*Task item*. Return all of the records below verbatim.

*** Material supplied ***

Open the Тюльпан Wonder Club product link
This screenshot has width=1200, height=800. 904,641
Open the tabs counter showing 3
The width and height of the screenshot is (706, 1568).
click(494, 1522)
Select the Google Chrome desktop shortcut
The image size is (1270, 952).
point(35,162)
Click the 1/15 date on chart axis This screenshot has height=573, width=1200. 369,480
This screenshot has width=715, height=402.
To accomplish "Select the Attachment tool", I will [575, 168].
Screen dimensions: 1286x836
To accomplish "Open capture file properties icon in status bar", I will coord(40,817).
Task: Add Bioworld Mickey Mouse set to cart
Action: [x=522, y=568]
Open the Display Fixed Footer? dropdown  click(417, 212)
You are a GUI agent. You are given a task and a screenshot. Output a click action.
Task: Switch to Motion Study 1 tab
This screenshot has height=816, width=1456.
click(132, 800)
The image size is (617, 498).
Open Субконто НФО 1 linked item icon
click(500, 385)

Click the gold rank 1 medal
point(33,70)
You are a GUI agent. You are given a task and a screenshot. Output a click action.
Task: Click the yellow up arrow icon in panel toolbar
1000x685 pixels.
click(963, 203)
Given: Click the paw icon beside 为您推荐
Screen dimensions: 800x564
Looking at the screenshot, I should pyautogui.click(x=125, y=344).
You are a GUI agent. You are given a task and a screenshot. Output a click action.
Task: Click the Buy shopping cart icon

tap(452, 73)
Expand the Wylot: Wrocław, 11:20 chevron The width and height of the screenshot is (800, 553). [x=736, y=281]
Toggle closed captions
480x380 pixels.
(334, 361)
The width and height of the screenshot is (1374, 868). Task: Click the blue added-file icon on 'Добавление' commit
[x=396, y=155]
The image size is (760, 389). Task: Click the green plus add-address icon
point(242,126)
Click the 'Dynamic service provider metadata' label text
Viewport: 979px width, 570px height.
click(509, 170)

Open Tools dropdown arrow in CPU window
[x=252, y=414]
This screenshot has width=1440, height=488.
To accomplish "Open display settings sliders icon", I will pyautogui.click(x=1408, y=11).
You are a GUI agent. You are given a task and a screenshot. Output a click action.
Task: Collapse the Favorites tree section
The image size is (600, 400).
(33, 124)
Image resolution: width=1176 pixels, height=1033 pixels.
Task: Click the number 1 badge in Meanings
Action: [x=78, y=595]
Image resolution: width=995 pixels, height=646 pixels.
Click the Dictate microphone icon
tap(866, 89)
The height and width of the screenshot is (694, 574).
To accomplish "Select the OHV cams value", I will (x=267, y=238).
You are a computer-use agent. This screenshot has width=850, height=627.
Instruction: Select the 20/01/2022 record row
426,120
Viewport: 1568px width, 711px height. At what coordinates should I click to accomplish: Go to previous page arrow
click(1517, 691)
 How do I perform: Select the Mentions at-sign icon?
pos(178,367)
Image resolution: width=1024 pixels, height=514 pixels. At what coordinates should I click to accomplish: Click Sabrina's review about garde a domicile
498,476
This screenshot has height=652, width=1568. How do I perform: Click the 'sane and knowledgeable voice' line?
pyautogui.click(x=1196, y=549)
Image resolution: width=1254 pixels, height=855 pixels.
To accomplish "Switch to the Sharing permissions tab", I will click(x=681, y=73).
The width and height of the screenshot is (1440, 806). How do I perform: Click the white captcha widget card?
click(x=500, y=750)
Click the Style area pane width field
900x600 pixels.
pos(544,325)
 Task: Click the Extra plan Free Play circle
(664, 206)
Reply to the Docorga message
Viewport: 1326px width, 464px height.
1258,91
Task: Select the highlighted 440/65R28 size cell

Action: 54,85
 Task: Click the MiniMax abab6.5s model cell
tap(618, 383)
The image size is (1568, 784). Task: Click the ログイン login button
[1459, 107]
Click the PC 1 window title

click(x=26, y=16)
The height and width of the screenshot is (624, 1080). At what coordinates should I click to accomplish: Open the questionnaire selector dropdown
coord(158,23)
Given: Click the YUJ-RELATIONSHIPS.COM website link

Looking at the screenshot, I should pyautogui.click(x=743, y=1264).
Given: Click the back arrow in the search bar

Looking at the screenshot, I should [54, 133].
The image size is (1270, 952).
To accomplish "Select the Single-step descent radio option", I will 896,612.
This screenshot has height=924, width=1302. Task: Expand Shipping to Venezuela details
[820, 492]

*** End of Material supplied ***

*Final answer*.
Open the Тюльпан Wonder Club product link
This screenshot has width=1200, height=800. 904,641
Open the tabs counter showing 3
The width and height of the screenshot is (706, 1568).
click(494, 1522)
Select the Google Chrome desktop shortcut
The image size is (1270, 952).
point(35,162)
Click the 1/15 date on chart axis This screenshot has height=573, width=1200. 369,480
This screenshot has width=715, height=402.
To accomplish "Select the Attachment tool", I will [575, 168].
Screen dimensions: 1286x836
To accomplish "Open capture file properties icon in status bar", I will coord(40,817).
Task: Add Bioworld Mickey Mouse set to cart
Action: [x=522, y=568]
Open the Display Fixed Footer? dropdown  click(417, 212)
You are a GUI agent. You are given a task and a screenshot. Output a click action.
Task: Switch to Motion Study 1 tab
This screenshot has height=816, width=1456.
click(132, 800)
The image size is (617, 498).
Open Субконто НФО 1 linked item icon
click(500, 385)

Click the gold rank 1 medal
point(33,70)
You are a GUI agent. You are given a task and a screenshot. Output a click action.
Task: Click the yellow up arrow icon in panel toolbar
1000x685 pixels.
click(963, 203)
Given: Click the paw icon beside 为您推荐
Screen dimensions: 800x564
Looking at the screenshot, I should pyautogui.click(x=125, y=344).
You are a GUI agent. You are given a task and a screenshot. Output a click action.
Task: Click the Buy shopping cart icon

tap(452, 73)
Expand the Wylot: Wrocław, 11:20 chevron The width and height of the screenshot is (800, 553). [x=736, y=281]
Toggle closed captions
480x380 pixels.
(334, 361)
The width and height of the screenshot is (1374, 868). Task: Click the blue added-file icon on 'Добавление' commit
[x=396, y=155]
The image size is (760, 389). Task: Click the green plus add-address icon
point(242,126)
Click the 'Dynamic service provider metadata' label text
Viewport: 979px width, 570px height.
click(509, 170)

Open Tools dropdown arrow in CPU window
[x=252, y=414]
This screenshot has width=1440, height=488.
To accomplish "Open display settings sliders icon", I will pyautogui.click(x=1408, y=11).
You are a GUI agent. You are given a task and a screenshot. Output a click action.
Task: Collapse the Favorites tree section
The image size is (600, 400).
(33, 124)
Image resolution: width=1176 pixels, height=1033 pixels.
Task: Click the number 1 badge in Meanings
Action: [x=78, y=595]
Image resolution: width=995 pixels, height=646 pixels.
Click the Dictate microphone icon
tap(866, 89)
The height and width of the screenshot is (694, 574).
To accomplish "Select the OHV cams value", I will (x=267, y=238).
You are a computer-use agent. This screenshot has width=850, height=627.
Instruction: Select the 20/01/2022 record row
426,120
Viewport: 1568px width, 711px height. At what coordinates should I click to accomplish: Go to previous page arrow
click(1517, 691)
 How do I perform: Select the Mentions at-sign icon?
pos(178,367)
Image resolution: width=1024 pixels, height=514 pixels. At what coordinates should I click to accomplish: Click Sabrina's review about garde a domicile
498,476
This screenshot has height=652, width=1568. How do I perform: Click the 'sane and knowledgeable voice' line?
pyautogui.click(x=1196, y=549)
Image resolution: width=1254 pixels, height=855 pixels.
To accomplish "Switch to the Sharing permissions tab", I will click(x=681, y=73).
The width and height of the screenshot is (1440, 806). How do I perform: Click the white captcha widget card?
click(x=500, y=750)
Click the Style area pane width field
900x600 pixels.
pos(544,325)
 Task: Click the Extra plan Free Play circle
(664, 206)
Reply to the Docorga message
Viewport: 1326px width, 464px height.
1258,91
Task: Select the highlighted 440/65R28 size cell

Action: 54,85
 Task: Click the MiniMax abab6.5s model cell
tap(618, 383)
The image size is (1568, 784). Task: Click the ログイン login button
[1459, 107]
Click the PC 1 window title

click(x=26, y=16)
The height and width of the screenshot is (624, 1080). At what coordinates should I click to accomplish: Open the questionnaire selector dropdown
coord(158,23)
Given: Click the YUJ-RELATIONSHIPS.COM website link

Looking at the screenshot, I should pyautogui.click(x=743, y=1264).
Given: Click the back arrow in the search bar

Looking at the screenshot, I should [54, 133].
The image size is (1270, 952).
To accomplish "Select the Single-step descent radio option", I will 896,612.
This screenshot has height=924, width=1302. Task: Expand Shipping to Venezuela details
[820, 492]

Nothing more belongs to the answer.